Conclusion

Compared to AMD’s previous generation of bottom-tier cards, the Radeon HD 5450 doesn’t offer too many surprises. Cards at this end of the spectrum have to give up a lot of their performance to meet their cost, power, and form-factor needs, and the 5450 is no different. It certainly produces playable framerates for most games (and even at high settings for some of them), and it’s going to be a great way to convince IGP users to move up to their first discrete GPU. But for a bottom-tier GPU, spending a little more money has always purchased you a great deal more powerful video card, and this hasn’t changed with the 5450.
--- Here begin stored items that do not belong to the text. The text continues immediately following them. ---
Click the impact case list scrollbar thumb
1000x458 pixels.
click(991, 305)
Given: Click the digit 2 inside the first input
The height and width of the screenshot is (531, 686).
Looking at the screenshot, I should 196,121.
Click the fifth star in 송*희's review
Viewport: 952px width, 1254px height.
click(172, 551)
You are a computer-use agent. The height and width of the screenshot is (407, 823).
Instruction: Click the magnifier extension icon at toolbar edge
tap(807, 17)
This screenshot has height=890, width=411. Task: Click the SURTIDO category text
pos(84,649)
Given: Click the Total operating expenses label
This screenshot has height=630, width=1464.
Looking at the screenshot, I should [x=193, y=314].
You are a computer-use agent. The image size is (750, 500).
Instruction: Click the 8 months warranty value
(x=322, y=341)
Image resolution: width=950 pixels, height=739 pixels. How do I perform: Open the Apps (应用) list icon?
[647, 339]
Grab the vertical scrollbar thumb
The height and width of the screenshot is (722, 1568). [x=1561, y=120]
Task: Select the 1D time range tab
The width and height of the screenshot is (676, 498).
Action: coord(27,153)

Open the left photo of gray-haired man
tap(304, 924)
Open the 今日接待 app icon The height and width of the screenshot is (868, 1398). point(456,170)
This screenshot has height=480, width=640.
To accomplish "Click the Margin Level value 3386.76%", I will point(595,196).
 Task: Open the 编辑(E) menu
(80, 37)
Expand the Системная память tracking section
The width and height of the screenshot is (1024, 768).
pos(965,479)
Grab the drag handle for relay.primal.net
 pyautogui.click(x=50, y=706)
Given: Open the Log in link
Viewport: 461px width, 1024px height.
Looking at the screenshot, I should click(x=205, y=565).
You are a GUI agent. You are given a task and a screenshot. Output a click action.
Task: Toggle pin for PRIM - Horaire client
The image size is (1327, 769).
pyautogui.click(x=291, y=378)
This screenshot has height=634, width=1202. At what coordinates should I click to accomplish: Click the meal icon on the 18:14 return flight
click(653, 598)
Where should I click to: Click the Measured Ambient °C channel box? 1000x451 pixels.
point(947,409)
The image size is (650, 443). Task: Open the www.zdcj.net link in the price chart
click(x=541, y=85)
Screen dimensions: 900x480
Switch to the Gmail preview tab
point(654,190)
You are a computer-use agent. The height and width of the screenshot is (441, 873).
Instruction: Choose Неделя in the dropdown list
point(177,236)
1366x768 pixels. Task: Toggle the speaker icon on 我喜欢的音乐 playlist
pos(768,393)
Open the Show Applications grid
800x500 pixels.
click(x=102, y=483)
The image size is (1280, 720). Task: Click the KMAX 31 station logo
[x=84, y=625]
The concern we have right now is the same concern we’ve had for most of AMD’s other launches, which is the price. The card we tested is a $60 card, smack-dab in the middle of the territory for the Radeon HD 4550, the DDR2 Radeon HD 4650, and the DDR2 GT 220. We don’t have the DDR2 cards on hand, but the performance gap between bottom-tier cards like the 5450 and those cards is enough that the DDR2 penalty won’t come close to closing the gap. If performance is all you need and you can’t spend another dime, then a last-generation card from the next tier up is going to offer more performance for the money. The 5450 does have DX11, but it’s not fast enough to make practical use of it.

Things are more in favor of the 5450 however when we move away from gaming performance. For a passively cooled low-profile card, its competition is the slower GeForce 210, and a few Radeon HD 4550s. The 4550 is still a better card from a performance standpoint, but it’s not a huge gap. Meanwhile the 5450 is cooler running and less power hungry.

Currently it’s HTPC use that puts the 5450 in the most favorable light. As the Cheese Slices test proved, it’s not quite the perfect HTPC card, but it’s very close. Certainly it’s the best passively cooled card we have tested from an image quality perspective, and it’s the only passive card with audio bitstreaming. If you specifically want or need Vector Adaptive Deinterlacing, the Radeon HD 5670 is still the cheapest/coolest/quietest card that’s going to meet your needs. But for everyone else the 5450 is plenty capable and is as close to being perfect as we’ve seen any bottom-tier card get.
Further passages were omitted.